## YOUR INSTRUCTIONS:
Produce an exact copy of the data below.

Stored records
──────────────────────────────

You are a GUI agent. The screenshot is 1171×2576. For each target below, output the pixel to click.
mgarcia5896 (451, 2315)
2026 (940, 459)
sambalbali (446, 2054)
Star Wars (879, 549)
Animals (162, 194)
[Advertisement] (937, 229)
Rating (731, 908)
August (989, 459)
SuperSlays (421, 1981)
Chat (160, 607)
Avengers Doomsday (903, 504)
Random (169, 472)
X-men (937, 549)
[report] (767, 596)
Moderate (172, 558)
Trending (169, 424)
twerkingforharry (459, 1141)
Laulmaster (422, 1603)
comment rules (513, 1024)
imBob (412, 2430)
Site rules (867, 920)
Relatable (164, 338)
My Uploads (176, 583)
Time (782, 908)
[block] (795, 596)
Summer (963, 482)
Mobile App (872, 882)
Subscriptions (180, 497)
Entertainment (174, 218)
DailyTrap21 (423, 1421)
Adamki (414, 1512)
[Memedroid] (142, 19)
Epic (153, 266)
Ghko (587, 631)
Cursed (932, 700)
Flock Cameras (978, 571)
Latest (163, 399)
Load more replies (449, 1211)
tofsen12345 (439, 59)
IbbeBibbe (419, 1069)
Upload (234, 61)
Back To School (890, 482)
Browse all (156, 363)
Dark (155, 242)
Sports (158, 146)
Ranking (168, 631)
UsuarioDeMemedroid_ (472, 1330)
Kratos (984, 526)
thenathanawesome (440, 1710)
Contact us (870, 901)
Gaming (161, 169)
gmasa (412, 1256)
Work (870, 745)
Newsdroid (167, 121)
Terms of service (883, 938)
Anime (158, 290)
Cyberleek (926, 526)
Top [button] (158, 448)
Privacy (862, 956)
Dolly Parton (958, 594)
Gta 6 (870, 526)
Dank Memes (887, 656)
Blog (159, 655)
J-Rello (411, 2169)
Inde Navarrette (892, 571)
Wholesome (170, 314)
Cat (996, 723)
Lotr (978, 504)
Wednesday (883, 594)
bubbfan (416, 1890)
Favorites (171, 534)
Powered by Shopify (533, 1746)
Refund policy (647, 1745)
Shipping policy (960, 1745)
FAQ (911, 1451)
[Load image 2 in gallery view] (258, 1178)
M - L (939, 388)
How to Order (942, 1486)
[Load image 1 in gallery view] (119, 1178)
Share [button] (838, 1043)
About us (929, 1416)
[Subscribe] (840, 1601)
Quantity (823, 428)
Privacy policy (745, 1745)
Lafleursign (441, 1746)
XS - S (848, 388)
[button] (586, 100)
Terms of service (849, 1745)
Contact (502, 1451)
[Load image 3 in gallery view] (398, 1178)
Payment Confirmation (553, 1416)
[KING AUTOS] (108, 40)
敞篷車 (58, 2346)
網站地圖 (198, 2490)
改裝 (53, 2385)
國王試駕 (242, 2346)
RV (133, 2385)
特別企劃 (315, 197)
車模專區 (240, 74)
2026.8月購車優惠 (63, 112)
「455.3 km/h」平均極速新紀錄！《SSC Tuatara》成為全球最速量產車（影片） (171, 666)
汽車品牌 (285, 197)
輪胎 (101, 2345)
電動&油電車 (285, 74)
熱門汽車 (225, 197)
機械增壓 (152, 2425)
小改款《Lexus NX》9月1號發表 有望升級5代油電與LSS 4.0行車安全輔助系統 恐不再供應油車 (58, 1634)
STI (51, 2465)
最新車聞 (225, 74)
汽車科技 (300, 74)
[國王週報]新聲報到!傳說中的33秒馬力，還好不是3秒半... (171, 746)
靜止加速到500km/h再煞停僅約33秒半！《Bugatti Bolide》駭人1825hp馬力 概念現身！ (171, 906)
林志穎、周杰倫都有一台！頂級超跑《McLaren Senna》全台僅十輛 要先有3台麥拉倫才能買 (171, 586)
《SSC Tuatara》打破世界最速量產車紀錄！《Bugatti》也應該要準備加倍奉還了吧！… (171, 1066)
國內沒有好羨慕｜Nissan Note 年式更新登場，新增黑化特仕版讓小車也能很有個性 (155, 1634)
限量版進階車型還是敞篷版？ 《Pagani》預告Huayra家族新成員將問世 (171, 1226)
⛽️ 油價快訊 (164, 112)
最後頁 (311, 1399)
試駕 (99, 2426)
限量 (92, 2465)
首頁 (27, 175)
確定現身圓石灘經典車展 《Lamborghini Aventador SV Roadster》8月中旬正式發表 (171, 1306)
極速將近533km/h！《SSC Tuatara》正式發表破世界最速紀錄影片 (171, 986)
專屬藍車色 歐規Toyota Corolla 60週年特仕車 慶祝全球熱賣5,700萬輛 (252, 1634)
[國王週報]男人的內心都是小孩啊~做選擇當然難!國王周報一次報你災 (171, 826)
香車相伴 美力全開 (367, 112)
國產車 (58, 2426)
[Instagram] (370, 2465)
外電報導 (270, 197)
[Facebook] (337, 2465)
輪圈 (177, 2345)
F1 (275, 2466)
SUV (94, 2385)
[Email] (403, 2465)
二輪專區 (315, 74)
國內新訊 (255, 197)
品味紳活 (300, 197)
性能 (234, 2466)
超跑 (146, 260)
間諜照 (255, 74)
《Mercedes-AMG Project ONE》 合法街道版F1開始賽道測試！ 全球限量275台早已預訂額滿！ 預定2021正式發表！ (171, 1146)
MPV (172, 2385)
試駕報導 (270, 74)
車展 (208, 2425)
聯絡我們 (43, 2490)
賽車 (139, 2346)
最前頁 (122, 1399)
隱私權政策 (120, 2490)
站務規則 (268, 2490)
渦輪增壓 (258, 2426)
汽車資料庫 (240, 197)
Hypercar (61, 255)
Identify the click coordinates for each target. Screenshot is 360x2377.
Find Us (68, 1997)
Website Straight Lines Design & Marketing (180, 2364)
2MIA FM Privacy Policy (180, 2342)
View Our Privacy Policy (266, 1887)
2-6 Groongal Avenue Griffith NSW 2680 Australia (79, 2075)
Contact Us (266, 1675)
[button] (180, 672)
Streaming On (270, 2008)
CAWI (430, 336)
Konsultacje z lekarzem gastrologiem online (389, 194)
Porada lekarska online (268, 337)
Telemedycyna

──────────────────────────────

## WRITTEN RESPONSE:
You are a GUI agent. The screenshot is 1171×2576. For each target below, output the pixel to click.
mgarcia5896 (451, 2315)
2026 (940, 459)
sambalbali (446, 2054)
Star Wars (879, 549)
Animals (162, 194)
[Advertisement] (937, 229)
Rating (731, 908)
August (989, 459)
SuperSlays (421, 1981)
Chat (160, 607)
Avengers Doomsday (903, 504)
Random (169, 472)
X-men (937, 549)
[report] (767, 596)
Moderate (172, 558)
Trending (169, 424)
twerkingforharry (459, 1141)
Laulmaster (422, 1603)
comment rules (513, 1024)
imBob (412, 2430)
Site rules (867, 920)
Relatable (164, 338)
My Uploads (176, 583)
Time (782, 908)
[block] (795, 596)
Summer (963, 482)
Mobile App (872, 882)
Subscriptions (180, 497)
Entertainment (174, 218)
DailyTrap21 (423, 1421)
Adamki (414, 1512)
[Memedroid] (142, 19)
Epic (153, 266)
Ghko (587, 631)
Cursed (932, 700)
Flock Cameras (978, 571)
Latest (163, 399)
Load more replies (449, 1211)
tofsen12345 (439, 59)
IbbeBibbe (419, 1069)
Upload (234, 61)
Back To School (890, 482)
Browse all (156, 363)
Dark (155, 242)
Sports (158, 146)
Ranking (168, 631)
UsuarioDeMemedroid_ (472, 1330)
Kratos (984, 526)
thenathanawesome (440, 1710)
Contact us (870, 901)
Gaming (161, 169)
gmasa (412, 1256)
Work (870, 745)
Newsdroid (167, 121)
Terms of service (883, 938)
Anime (158, 290)
Cyberleek (926, 526)
Top [button] (158, 448)
Privacy (862, 956)
Dolly Parton (958, 594)
Gta 6 (870, 526)
Dank Memes (887, 656)
Blog (159, 655)
J-Rello (411, 2169)
Inde Navarrette (892, 571)
Wholesome (170, 314)
Cat (996, 723)
Lotr (978, 504)
Wednesday (883, 594)
bubbfan (416, 1890)
Favorites (171, 534)
Powered by Shopify (533, 1746)
Refund policy (647, 1745)
Shipping policy (960, 1745)
FAQ (911, 1451)
[Load image 2 in gallery view] (258, 1178)
M - L (939, 388)
How to Order (942, 1486)
[Load image 1 in gallery view] (119, 1178)
Share [button] (838, 1043)
About us (929, 1416)
[Subscribe] (840, 1601)
Quantity (823, 428)
Privacy policy (745, 1745)
Lafleursign (441, 1746)
XS - S (848, 388)
[button] (586, 100)
Terms of service (849, 1745)
Contact (502, 1451)
[Load image 3 in gallery view] (398, 1178)
Payment Confirmation (553, 1416)
[KING AUTOS] (108, 40)
敞篷車 (58, 2346)
網站地圖 (198, 2490)
改裝 (53, 2385)
國王試駕 (242, 2346)
RV (133, 2385)
特別企劃 (315, 197)
車模專區 (240, 74)
2026.8月購車優惠 (63, 112)
「455.3 km/h」平均極速新紀錄！《SSC Tuatara》成為全球最速量產車（影片） (171, 666)
汽車品牌 (285, 197)
輪胎 (101, 2345)
電動&油電車 (285, 74)
熱門汽車 (225, 197)
機械增壓 (152, 2425)
小改款《Lexus NX》9月1號發表 有望升級5代油電與LSS 4.0行車安全輔助系統 恐不再供應油車 (58, 1634)
STI (51, 2465)
最新車聞 (225, 74)
汽車科技 (300, 74)
[國王週報]新聲報到!傳說中的33秒馬力，還好不是3秒半... (171, 746)
靜止加速到500km/h再煞停僅約33秒半！《Bugatti Bolide》駭人1825hp馬力 概念現身！ (171, 906)
林志穎、周杰倫都有一台！頂級超跑《McLaren Senna》全台僅十輛 要先有3台麥拉倫才能買 (171, 586)
《SSC Tuatara》打破世界最速量產車紀錄！《Bugatti》也應該要準備加倍奉還了吧！… (171, 1066)
國內沒有好羨慕｜Nissan Note 年式更新登場，新增黑化特仕版讓小車也能很有個性 (155, 1634)
限量版進階車型還是敞篷版？ 《Pagani》預告Huayra家族新成員將問世 (171, 1226)
⛽️ 油價快訊 (164, 112)
最後頁 (311, 1399)
試駕 (99, 2426)
限量 (92, 2465)
首頁 (27, 175)
確定現身圓石灘經典車展 《Lamborghini Aventador SV Roadster》8月中旬正式發表 (171, 1306)
極速將近533km/h！《SSC Tuatara》正式發表破世界最速紀錄影片 (171, 986)
專屬藍車色 歐規Toyota Corolla 60週年特仕車 慶祝全球熱賣5,700萬輛 (252, 1634)
[國王週報]男人的內心都是小孩啊~做選擇當然難!國王周報一次報你災 (171, 826)
香車相伴 美力全開 (367, 112)
國產車 (58, 2426)
[Instagram] (370, 2465)
外電報導 (270, 197)
[Facebook] (337, 2465)
輪圈 (177, 2345)
F1 (275, 2466)
SUV (94, 2385)
[Email] (403, 2465)
二輪專區 (315, 74)
國內新訊 (255, 197)
品味紳活 (300, 197)
性能 (234, 2466)
超跑 (146, 260)
間諜照 (255, 74)
《Mercedes-AMG Project ONE》 合法街道版F1開始賽道測試！ 全球限量275台早已預訂額滿！ 預定2021正式發表！ (171, 1146)
MPV (172, 2385)
試駕報導 (270, 74)
車展 (208, 2425)
聯絡我們 (43, 2490)
賽車 (139, 2346)
最前頁 (122, 1399)
隱私權政策 (120, 2490)
站務規則 (268, 2490)
渦輪增壓 (258, 2426)
汽車資料庫 (240, 197)
Hypercar (61, 255)
Identify the click coordinates for each target. Screenshot is 360x2377.
Find Us (68, 1997)
Website Straight Lines Design & Marketing (180, 2364)
2MIA FM Privacy Policy (180, 2342)
View Our Privacy Policy (266, 1887)
2-6 Groongal Avenue Griffith NSW 2680 Australia (79, 2075)
Contact Us (266, 1675)
[button] (180, 672)
Streaming On (270, 2008)
CAWI (430, 336)
Konsultacje z lekarzem gastrologiem online (389, 194)
Porada lekarska online (268, 337)
Telemedycyna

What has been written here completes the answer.